You reported on Feb. 6, 2013, “ACLU Says Jane Doe’s Name Will Be Kept Secret.”

Her identity does not concern me. However, the public rejection of Jesus and the moral decline of our nation does concern me. The ACLU, courts, media, and many Americans believe that the First Amendment says “Separation of Church and State.” While the words “Separation of Church and State” do not appear in the First Amendment or anywhere else in the U.S. Constitution they do appear in the constitution of the former U.S.S.R. communist state.

The First Amendment actually does say “Congress shall make no law respecting an establishment of religion or prohibiting the free exercise thereof; or the right of the people peaceably to assemble, and to petition the government for a redress of grievances.” The Establishment Clause states that the federal government will not establish a state religion. The people did not want the federal government to impose any one religion or denomination on all the states.

It should also be noted that acknowledging “God” has always been a tradition in our country as indicated by our national motto “In God We Trust.” Incidently, our national motto and as God is recognized by many faiths, it does not establish any one religion but rather embraces many religions and denominations.
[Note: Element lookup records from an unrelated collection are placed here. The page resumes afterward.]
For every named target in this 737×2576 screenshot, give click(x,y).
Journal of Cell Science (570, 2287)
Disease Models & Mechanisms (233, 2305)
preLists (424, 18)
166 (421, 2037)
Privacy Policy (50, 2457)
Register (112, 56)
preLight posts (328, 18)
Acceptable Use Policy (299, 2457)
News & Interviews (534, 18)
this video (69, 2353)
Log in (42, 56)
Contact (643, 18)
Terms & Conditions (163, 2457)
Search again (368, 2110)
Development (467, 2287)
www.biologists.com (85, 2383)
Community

The Free Exercise Clause of the First Amendment states that the federal government will not interfere with the people’s freedom to worship God. We do observe National Day of Prayer and people do pray to God. However, when the Supreme Court starts to make rules about the practice of or prohibits worship, prayer or Bible reading then they have violated the Free Exercise Clause of the First Amendment. When the courts prohibit prayer or Bible reading they act to establish a secular faith in our country, and in doing so violate not only the Free Exercise Clause but also the Establishment Clause.

The Supreme Court is always in danger of creating a new de facto law if it fails to follow the Constitution of the United States. In 1962 and 1963, the Supreme Court in effect added an exception clause to the First Amendment. The exception clause in effect said you are free to worship, pray, or read the Bible except if you are on school property. Altering the First Amendment with an exception clause is not within the powers of the judicial branch of the government. Article V of the Constitution defines the process by which the Constitution can be altered (any changes require two-thirds approval of both houses of Congress and then the proposed amendment must be ratified by the legislation of three-fourths of the state). Sadly, the Supreme Court has repeated the same mistake in numerous cases since 1962.

These cases have impacted our school system and society. A nation that refuses to teach its children right from wrong, good from evil, will become a corrupt nation, where sin prevails and evil abounds and children do as they please!